Elucidating the Roles of Giant Obscurins in Breast Cancer Progression

Abstract

Obscurins are a family of giant cytoskeletal proteins expressed in striated muscle where they play roles in structural organization and contractility. The human OBSCN undergoes alternative splicing to give rise to two giant isoforms, obscurin A (720 kDa) and obscurin B (820 kDa), composed of tandem adhesion and signaling domains. Using a panel of obscurin-specific antibodies, I reveal the presence of giant and small isoforms ranging in size from 970-50 kDa in the skin and lung of rodent tissue. Obscurins were found to exhibit nuclear, cytosolic, and membrane localization within various cell types.

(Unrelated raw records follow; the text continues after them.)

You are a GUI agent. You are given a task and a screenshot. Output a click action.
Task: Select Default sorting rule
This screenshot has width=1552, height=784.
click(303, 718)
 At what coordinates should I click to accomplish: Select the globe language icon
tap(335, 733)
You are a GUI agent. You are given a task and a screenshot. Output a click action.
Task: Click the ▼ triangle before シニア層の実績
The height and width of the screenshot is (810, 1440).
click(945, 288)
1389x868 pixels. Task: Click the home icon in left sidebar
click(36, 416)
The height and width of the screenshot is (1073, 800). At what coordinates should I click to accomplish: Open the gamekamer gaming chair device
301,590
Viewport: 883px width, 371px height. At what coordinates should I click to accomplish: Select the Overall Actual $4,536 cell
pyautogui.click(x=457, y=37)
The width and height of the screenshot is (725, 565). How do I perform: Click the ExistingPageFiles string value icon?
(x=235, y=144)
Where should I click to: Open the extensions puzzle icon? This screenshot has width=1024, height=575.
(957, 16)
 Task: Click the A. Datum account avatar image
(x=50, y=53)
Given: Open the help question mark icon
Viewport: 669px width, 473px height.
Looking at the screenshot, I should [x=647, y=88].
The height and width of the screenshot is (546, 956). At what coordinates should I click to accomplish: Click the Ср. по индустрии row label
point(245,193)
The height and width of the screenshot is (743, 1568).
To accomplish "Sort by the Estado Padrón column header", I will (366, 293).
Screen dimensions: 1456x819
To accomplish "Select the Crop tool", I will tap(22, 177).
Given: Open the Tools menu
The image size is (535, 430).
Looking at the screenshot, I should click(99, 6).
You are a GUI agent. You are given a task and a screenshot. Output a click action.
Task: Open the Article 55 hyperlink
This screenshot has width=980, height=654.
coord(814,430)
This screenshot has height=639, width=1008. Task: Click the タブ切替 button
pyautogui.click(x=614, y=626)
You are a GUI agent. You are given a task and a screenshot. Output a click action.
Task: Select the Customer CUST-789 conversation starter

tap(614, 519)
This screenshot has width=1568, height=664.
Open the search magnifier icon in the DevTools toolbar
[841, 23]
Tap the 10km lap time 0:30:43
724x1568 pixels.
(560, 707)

Interestingly, some obscurin isoforms were ubiquitously expressed, while others were tissue-specific. In addition to identifying the presence of obscurins in skin and lung tissue, I have identified robust expression of obscurins in normal mammary epithelial tissue, where they exhibit membrane localization within the ducts and lobules, compared to matched breast cancer samples which exhibit decreased expression of obscurins. Stable clones of MCF10A cells depleted of giant obscurins fail to form adhesion junctions, undergo epithelial-to-mesenchymal transition, and generate >100 μm mammospheres bearing markers of cancer-initiating cells. Additionally, obscurin-deficient MCF10A cells display altered actin organization accompanied by increased actin dynamics, resulting in increased migration and invasion. MCF10A cells that stably express the K-Ras oncogene and obscurin shRNA, but not scramble control shRNA, exhibit increased primary tumor formation and lung colonization after subcutaneous and tail vein injections, respectively. Furthermore, my studies reveal loss of giant obscurins in MCF10A cells results in the upregulation of the PI3K signaling cascade, and blockade of the catalytic subunit of the PI3K protein resulted in a decrease in mammosphere formation in anchorage independent conditions, migration of both a monolayer and single cells, and in invasion through a matrigel coated chamber. Collectively, my findings reveal that obscurins are abundantly expressed in a variety of tissues including skin, lung, and breast. Moreover, loss of giant obscurins from breast epithelial cells results in alterations within the PI3K signaling pathway, which results in a more tumorigenic phenotype.